→ Data listing:
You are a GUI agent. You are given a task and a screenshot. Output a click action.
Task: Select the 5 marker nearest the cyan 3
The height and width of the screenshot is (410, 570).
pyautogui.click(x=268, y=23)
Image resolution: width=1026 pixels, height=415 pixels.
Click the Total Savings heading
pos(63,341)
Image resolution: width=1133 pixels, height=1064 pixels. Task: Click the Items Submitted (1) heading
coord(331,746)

==

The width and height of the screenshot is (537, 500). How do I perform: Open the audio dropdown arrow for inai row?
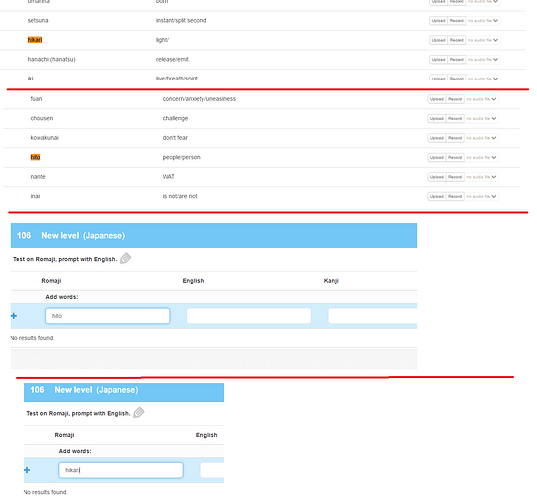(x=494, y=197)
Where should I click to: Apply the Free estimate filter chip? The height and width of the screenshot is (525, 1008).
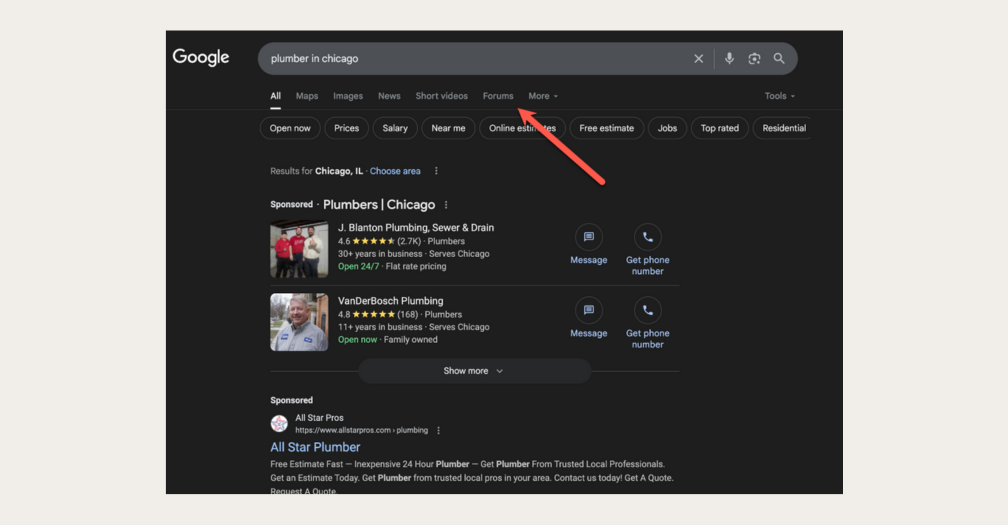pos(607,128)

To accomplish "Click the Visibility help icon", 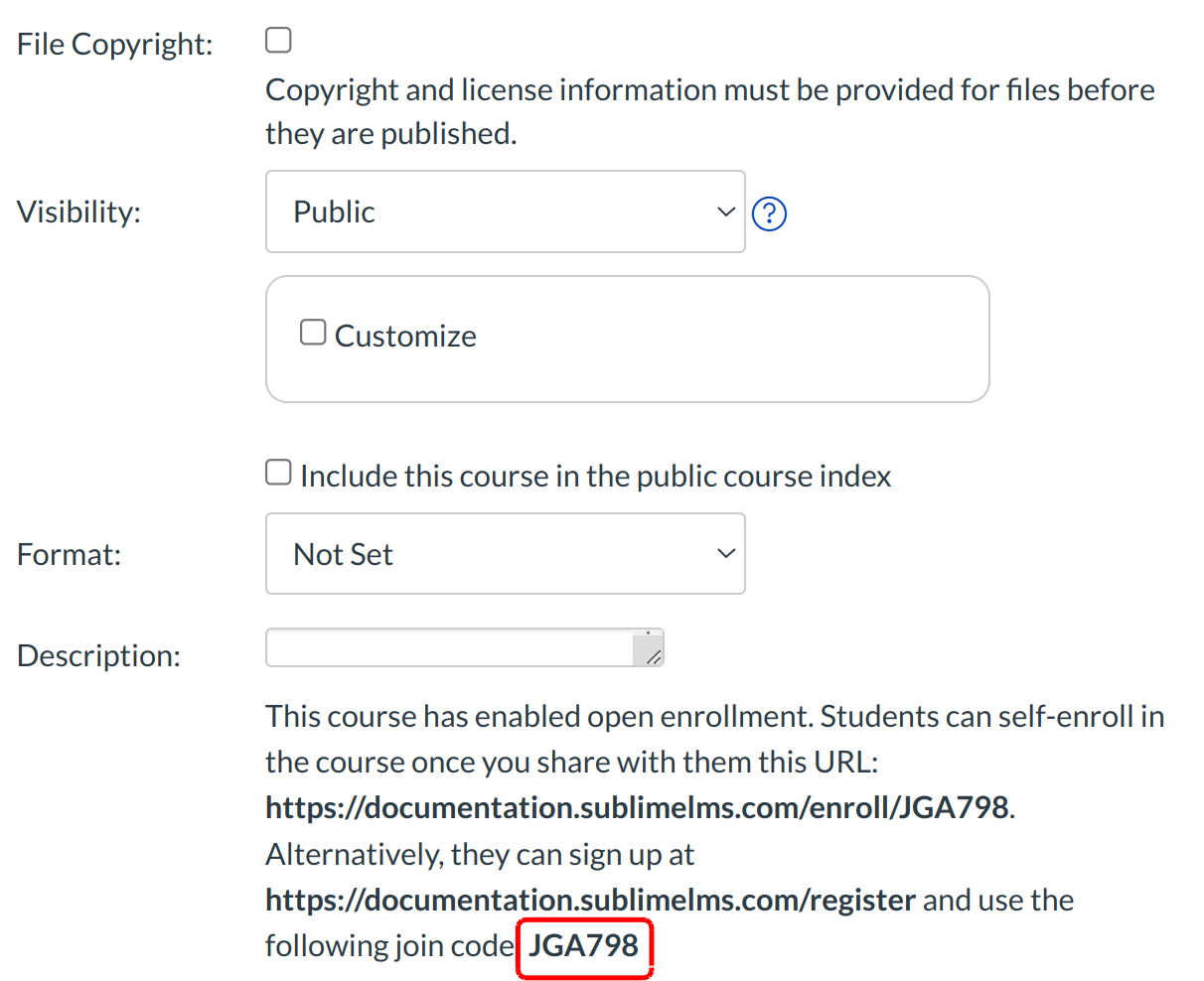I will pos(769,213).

---

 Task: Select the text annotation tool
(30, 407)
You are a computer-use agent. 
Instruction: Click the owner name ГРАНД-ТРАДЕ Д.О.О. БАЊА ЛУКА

→ Work request: From the records above, print only the lines between the one holding "Task: Select the text annotation tool" and the one holding "Instruction: Click the", inclusive, exactly as they stand.

→ Task response:
 Task: Select the text annotation tool
(30, 407)
You are a computer-use agent. 
Instruction: Click the owner name ГРАНД-ТРАДЕ Д.О.О. БАЊА ЛУКА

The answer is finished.